EXERCISE INPUTS:
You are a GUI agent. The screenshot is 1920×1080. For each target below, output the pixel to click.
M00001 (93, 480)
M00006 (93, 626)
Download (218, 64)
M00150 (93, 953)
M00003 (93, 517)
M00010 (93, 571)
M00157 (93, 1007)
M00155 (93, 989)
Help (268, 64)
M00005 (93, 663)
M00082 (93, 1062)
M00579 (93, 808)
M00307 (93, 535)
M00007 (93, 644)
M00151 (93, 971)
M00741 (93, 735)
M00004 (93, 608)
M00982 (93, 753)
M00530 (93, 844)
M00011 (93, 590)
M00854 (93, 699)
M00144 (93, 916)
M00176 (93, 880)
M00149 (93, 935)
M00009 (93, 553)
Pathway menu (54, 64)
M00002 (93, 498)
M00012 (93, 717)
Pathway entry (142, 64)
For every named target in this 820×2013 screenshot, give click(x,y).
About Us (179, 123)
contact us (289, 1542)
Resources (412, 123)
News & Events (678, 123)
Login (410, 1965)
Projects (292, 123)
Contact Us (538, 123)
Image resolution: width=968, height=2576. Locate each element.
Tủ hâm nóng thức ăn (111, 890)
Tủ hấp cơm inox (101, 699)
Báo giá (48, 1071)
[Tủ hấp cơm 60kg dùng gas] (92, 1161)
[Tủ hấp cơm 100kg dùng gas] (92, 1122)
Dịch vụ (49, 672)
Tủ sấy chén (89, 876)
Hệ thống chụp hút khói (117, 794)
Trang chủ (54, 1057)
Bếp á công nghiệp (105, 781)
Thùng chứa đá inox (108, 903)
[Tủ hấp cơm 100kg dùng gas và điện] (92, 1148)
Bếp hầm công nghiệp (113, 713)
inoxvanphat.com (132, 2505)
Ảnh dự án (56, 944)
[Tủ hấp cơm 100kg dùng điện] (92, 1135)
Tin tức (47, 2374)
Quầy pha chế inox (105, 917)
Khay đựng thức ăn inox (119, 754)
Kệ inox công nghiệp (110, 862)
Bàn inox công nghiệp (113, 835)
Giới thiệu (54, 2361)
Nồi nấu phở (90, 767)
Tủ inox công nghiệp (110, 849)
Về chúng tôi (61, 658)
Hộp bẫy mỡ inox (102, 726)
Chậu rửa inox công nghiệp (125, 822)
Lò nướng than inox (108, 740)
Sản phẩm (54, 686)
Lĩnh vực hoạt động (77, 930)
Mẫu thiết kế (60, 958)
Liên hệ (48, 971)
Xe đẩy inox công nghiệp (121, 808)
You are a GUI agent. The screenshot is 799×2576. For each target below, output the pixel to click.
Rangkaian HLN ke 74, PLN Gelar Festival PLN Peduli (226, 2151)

THE TASK:
Convert all of the material above into a two-column CSV with the headers request and answer. Give one row per entry, with its text and its answer each in a single quoted field and any line breaks replaced by spaces.

RESPONSE BELOW:
request,answer
"You are a GUI agent. The screenshot is 1920×1080. For each target below, output the pixel to click. M00001","(93, 480)"
"M00006","(93, 626)"
"Download","(218, 64)"
"M00150","(93, 953)"
"M00003","(93, 517)"
"M00010","(93, 571)"
"M00157","(93, 1007)"
"M00155","(93, 989)"
"Help","(268, 64)"
"M00005","(93, 663)"
"M00082","(93, 1062)"
"M00579","(93, 808)"
"M00307","(93, 535)"
"M00007","(93, 644)"
"M00151","(93, 971)"
"M00741","(93, 735)"
"M00004","(93, 608)"
"M00982","(93, 753)"
"M00530","(93, 844)"
"M00011","(93, 590)"
"M00854","(93, 699)"
"M00144","(93, 916)"
"M00176","(93, 880)"
"M00149","(93, 935)"
"M00009","(93, 553)"
"Pathway menu","(54, 64)"
"M00002","(93, 498)"
"M00012","(93, 717)"
"Pathway entry","(142, 64)"
"For every named target in this 820×2013 screenshot, give click(x,y). About Us","(179, 123)"
"contact us","(289, 1542)"
"Resources","(412, 123)"
"News & Events","(678, 123)"
"Login","(410, 1965)"
"Projects","(292, 123)"
"Contact Us","(538, 123)"
"Image resolution: width=968, height=2576. Locate each element. Tủ hâm nóng thức ăn","(111, 890)"
"Tủ hấp cơm inox","(101, 699)"
"Báo giá","(48, 1071)"
"[Tủ hấp cơm 60kg dùng gas]","(92, 1161)"
"[Tủ hấp cơm 100kg dùng gas]","(92, 1122)"
"Dịch vụ","(49, 672)"
"Tủ sấy chén","(89, 876)"
"Hệ thống chụp hút khói","(117, 794)"
"Trang chủ","(54, 1057)"
"Bếp á công nghiệp","(105, 781)"
"Thùng chứa đá inox","(108, 903)"
"[Tủ hấp cơm 100kg dùng gas và điện]","(92, 1148)"
"Bếp hầm công nghiệp","(113, 713)"
"inoxvanphat.com","(132, 2505)"
"Ảnh dự án","(56, 944)"
"[Tủ hấp cơm 100kg dùng điện]","(92, 1135)"
"Tin tức","(47, 2374)"
"Quầy pha chế inox","(105, 917)"
"Khay đựng thức ăn inox","(119, 754)"
"Kệ inox công nghiệp","(110, 862)"
"Bàn inox công nghiệp","(113, 835)"
"Giới thiệu","(54, 2361)"
"Nồi nấu phở","(90, 767)"
"Tủ inox công nghiệp","(110, 849)"
"Về chúng tôi","(61, 658)"
"Hộp bẫy mỡ inox","(102, 726)"
"Chậu rửa inox công nghiệp","(125, 822)"
"Lò nướng than inox","(108, 740)"
"Sản phẩm","(54, 686)"
"Lĩnh vực hoạt động","(77, 930)"
"Mẫu thiết kế","(60, 958)"
"Liên hệ","(48, 971)"
"Xe đẩy inox công nghiệp","(121, 808)"
"You are a GUI agent. The screenshot is 799×2576. For each target below, output the pixel to click. Rangkaian HLN ke 74, PLN Gelar Festival PLN Peduli","(226, 2151)"